When do malaria cases generally pick up and peak?
The basic peak and fall of malaria are spread across two seasons. The peak is generally during the monsoons because of stagnation and puddles of water being formed. The fall is generally during the winter months when the breeding of mosquitoes is lesser.
What are the general steps for prevention of malaria?
The general preventive measures to maintain and prevent malaria would be using mosquito nets, putting nets in the window, using repellents. Those who travel to endemic areas of malaria should take prophylaxes before their travel (at least 10 days before) continue till they finish their travel. They should ensure that the drug they are taking is in consultation with their physician because many of the drugs used initially for the prophylaxes and treatment have caused patients to be resistant to both drugs. Hence, one needs to be careful on what drug therapy is consumed.
In the current pandemic of COVID-19, general sanitisation measures like fumigation to prevent the spread and upsurge of malaria cases in buildings, hospitals should be done.
It's really important that when we see a patient with a febrile illness and the RT-PCR is negative, that we don't check for other diseases, as that won't be the correct approach.
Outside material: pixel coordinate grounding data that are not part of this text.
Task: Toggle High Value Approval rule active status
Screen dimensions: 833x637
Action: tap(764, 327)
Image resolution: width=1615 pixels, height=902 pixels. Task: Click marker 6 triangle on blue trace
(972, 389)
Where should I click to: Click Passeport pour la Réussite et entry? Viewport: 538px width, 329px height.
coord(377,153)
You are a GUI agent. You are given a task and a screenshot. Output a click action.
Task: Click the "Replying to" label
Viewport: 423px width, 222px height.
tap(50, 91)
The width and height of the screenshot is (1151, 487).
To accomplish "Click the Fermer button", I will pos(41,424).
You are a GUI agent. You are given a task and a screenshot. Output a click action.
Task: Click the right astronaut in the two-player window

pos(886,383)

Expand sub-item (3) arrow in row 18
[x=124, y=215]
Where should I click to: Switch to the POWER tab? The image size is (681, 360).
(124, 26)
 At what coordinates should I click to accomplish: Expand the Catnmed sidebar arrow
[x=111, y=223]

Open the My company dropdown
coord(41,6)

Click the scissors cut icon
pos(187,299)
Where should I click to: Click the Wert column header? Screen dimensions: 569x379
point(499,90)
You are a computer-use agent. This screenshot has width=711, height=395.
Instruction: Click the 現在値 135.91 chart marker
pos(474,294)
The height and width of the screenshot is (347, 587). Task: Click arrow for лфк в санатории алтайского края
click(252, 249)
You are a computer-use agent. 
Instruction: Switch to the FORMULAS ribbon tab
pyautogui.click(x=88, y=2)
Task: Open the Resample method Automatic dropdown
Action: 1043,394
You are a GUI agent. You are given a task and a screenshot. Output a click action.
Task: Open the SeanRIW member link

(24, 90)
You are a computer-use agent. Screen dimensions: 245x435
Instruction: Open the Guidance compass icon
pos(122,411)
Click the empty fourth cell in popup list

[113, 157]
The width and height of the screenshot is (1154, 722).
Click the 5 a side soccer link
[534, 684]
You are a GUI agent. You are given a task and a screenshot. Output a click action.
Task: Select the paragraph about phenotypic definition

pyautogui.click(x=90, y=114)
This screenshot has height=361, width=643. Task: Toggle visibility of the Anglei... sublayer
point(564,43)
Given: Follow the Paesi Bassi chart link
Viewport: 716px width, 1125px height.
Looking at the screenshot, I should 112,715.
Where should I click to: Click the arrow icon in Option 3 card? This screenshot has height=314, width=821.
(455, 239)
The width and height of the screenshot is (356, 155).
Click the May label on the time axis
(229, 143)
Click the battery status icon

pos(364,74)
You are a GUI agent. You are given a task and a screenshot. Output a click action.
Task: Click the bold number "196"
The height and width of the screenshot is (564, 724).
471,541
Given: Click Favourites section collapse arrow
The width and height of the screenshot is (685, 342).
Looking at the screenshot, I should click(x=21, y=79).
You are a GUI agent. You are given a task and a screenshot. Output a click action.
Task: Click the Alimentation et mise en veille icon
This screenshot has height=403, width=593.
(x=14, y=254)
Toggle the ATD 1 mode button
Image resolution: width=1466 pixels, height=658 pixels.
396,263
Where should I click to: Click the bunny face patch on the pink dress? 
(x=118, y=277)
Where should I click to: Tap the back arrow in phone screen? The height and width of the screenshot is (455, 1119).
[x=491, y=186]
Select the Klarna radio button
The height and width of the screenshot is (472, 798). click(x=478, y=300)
It has to be a multidisciplinary approach. We need to be sure that we are not missing out on a malaria diagnosis in these patients because sometimes this can be fatal, especially when the platelet count of the patient drops and the patient goes into multi-system organ failure.
What are the risks for a person suffering from malaria during the Covid-19 pandemic?
In the current Covid pandemic, we did see patients with malaria and dengue. Some patients had a febrile illness, and when their RT-PCR was negative, we checked them for malaria antigen. However, in the lockdown situation, we saw a lesser number of malaria cases as opposed to what we have seen over the years in the city of Mumbai. This was because people were not venturing out, there was no construction activity and it was more of staying indoors, and therefore the chances of getting bitten by the mosquitoes were lesser.
Even in last year's monsoon, we saw fewer numbers of malaria cases than what we saw previously. The worry is if the patient has a co-infection with malaria and the RT-PCR test indicates positive for COVID-19 virus. If the patient has a low platelet count, it can be an issue. These patients cannot be given the standard molecular weight heparins or the anticoagulation, which is generally administered to patients to prevent thrombosis in COVID-19. So, if there is a co-infection, then it becomes tricky because we would need to monitor these patients' platelets and look at the INR values, and thus, our treatment mortality would be different and challenging.
Do the symptoms of malaria and Covid-19 overlap? Please suggest ways to detect malaria and tell it apart from Covid-19.
The symptoms of malaria and COVID-19 could overlap up to a certain extent with fever, headache, and mild shivers. But COVID-19 patients have a typical dry cough that is absent in malaria but it can be seen in some patients infected with dengue. Of course, with COVID-19, if we have an undiagnosed fever in the patient. If the RT-PCR test is negative, there is a need to evaluate for other futile illnesses. The blood parameters of the lab workout would help doctors co-relate and rule out the diagnosis looking at the inflammatory markers, malaria antigen, and platelet count.